ADI-PEG20 treatment also resulted in a dose-dependent decrease of the plasma level of nitric oxide,44
which is biosynthesized by inducible nitric oxide synthase and exerts growth-promoting and proangiogenic effects in tumors, including melanoma.45
This finding suggests that one of the mechanisms of action of ADI-PEG20, and possibly other arginine deprivation therapies, is inhibition of nitric oxide synthesis.

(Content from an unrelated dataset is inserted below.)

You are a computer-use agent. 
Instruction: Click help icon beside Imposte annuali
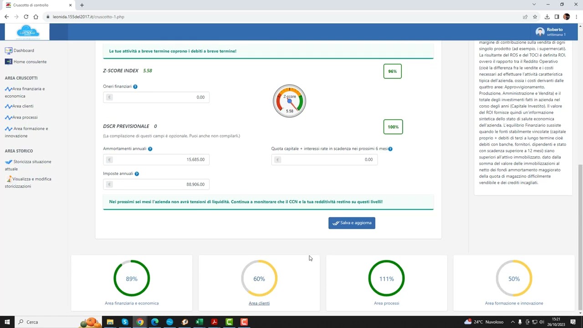137,174
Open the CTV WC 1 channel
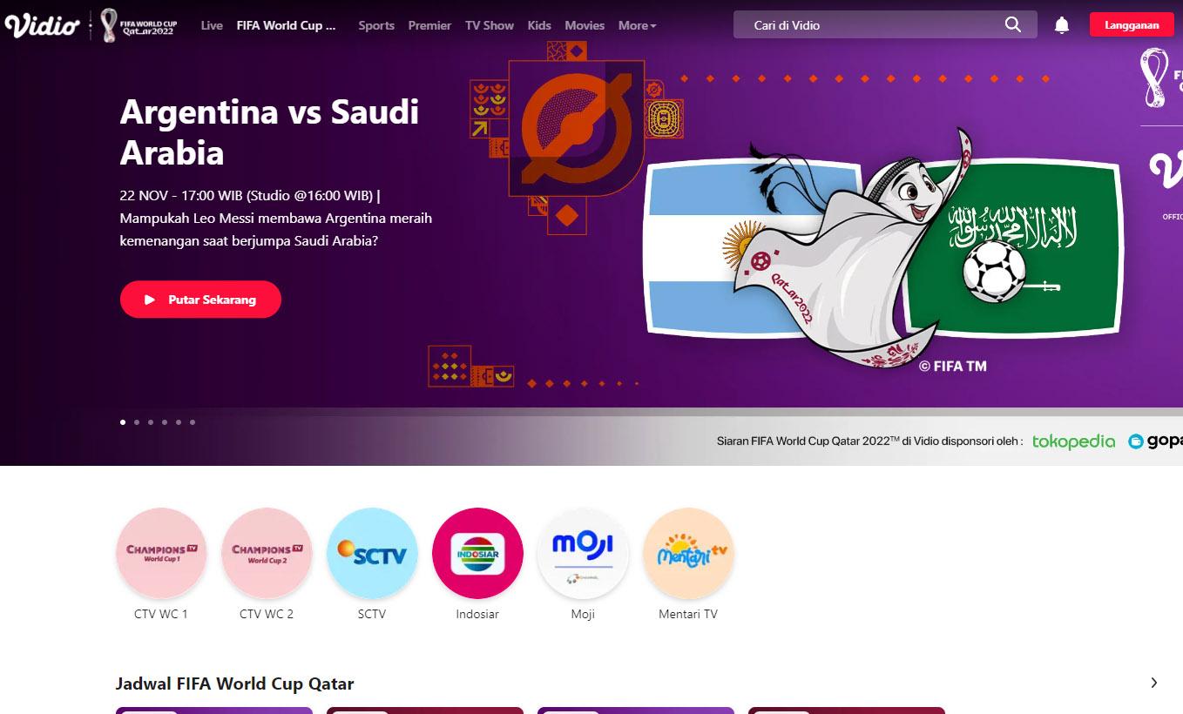 click(161, 553)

ADI-PEG20 is being tested in a clinical trial setting in other cancer types. After the first Phase I/II trial of ADI-PEG20 in patients with unresectable HCC, two parallel Phase II studies were conducted. In one trial, 80 patients who had unresectable metastatic HCC were treated with 80 IU/m2
or 160 IU/m2
of ADI-PEG20 weekly for up to 6 months.48
This trial yielded an objective response rate of 2.6% and a disease control rate (which included complete and partial responses and stable disease) of 65%. The median overall survival was 11.4 months. Two patients (2.6%) were withdrawn from the study because of immunogenic-related adverse events. Most toxic effects were grade 1–2 (with some grade 3), and there were no deaths attributed to ADI-PEG20. The common side effects were skin irritation or discomfort at the site of injection, fever, anemia, abnormal serum sodium and potassium levels, and decreased fibrinogen. Although there was grade 1–2 transient and reversible encephalopathy, it was not clear if the encephalopathy was related to the drug or the preexisting hepatic dysfunction. After approximately 60 days of treatment, the antibody titer of ADI-PEG20 was steadily increased, and serum arginine levels returned to baseline level.48
In the other Phase II study, 71 Asian patients with advanced HCC received weekly intramuscular injection of ADI-PEG20 at doses of 160 IU/m2
or 320 IU/m2
There were no complete or partial responses. The disease control rate was 31%, and the median overall survival was 7.3 months. The major treatment-related adverse events were grade 1–2 local and/or allergic reactions, hyperuricemia, pruritus, fatigue, hyperammonemia, fever, and diarrhea.49
A randomized double-blind Phase III trial of ADI-PEG20 in patients with advanced HCC is now underway (NCT 01287585). Phase II studies are ongoing in patients with ASS-negative MPM (NCT 01279967) and in patients with relapsed small-cell lung cancer (NCT 01266018).
Results of a Phase I study of recombinant human arginase I (rhArgI[Mn]-PEG5000) in 15 patients with advanced HCC were recently reported.50
Weekly doses of rhArgI(Mn)-PEG5000 ranged from 500–3500 IU/kg, and the maximum tolerated dose was determined to be 1600 IU/kg. The most common adverse effect was diarrhea (14%), and the dose-limiting toxic effect was grade 3 prolonged elevation of serum bilirubin in two patients who received doses of 2500 IU/kg. Among eight patients who were evaluated for tumor response, four (50%) had stable disease for more than 8 weeks. The median time to progression was 2.8 months, and the median overall survival was 5.1 months.
Co-ArgI-PEG has been produced under good manufacturing practice for a Phase I clinical study in advanced cancer (including melanoma) patients in the fall of 2012 (Frankel, unpublished data, 2012).